# What is required
Set down every line of the records below exactly as it appears, omitting the pictures.

Entries for locating text and elements
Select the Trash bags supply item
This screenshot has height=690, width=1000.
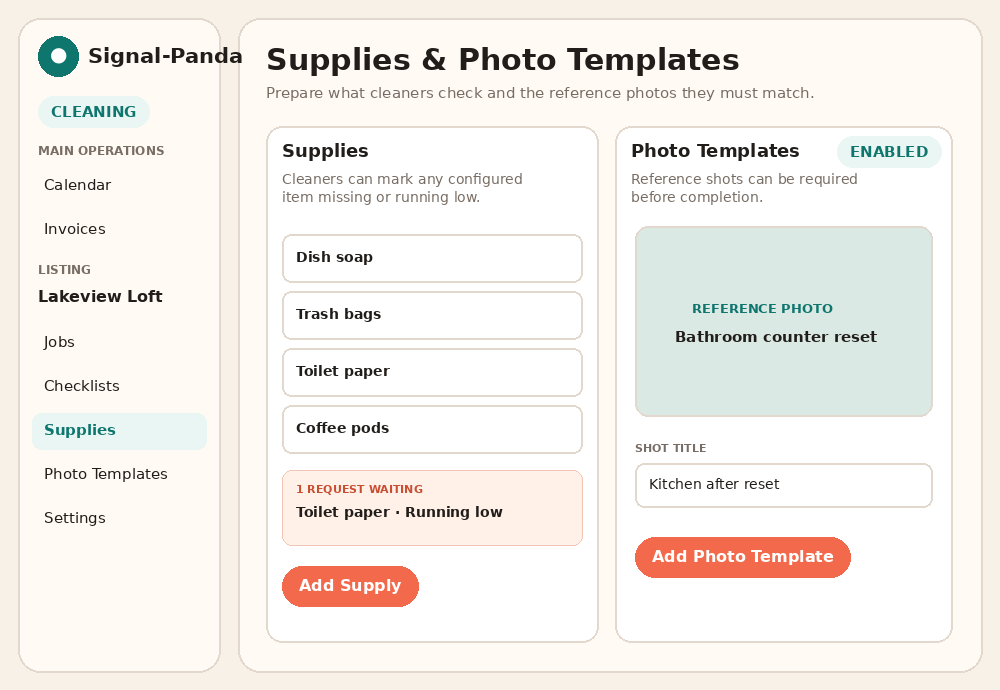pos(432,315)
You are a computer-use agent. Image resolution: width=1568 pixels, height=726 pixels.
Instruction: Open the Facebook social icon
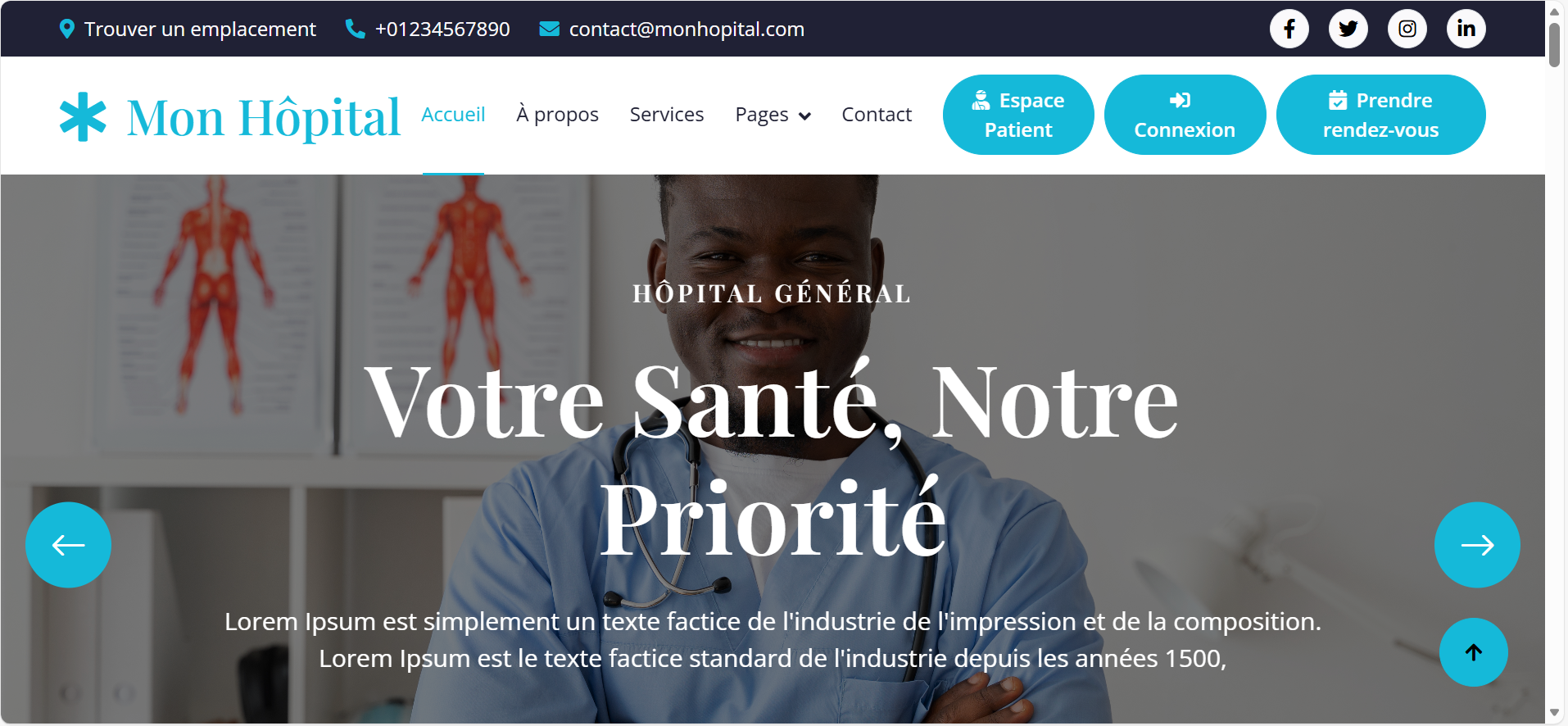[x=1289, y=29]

# Answer to this exercise
Select the Trash bags supply item
This screenshot has height=690, width=1000.
pos(432,315)
You are a computer-use agent. Image resolution: width=1568 pixels, height=726 pixels.
Instruction: Open the Facebook social icon
[x=1289, y=29]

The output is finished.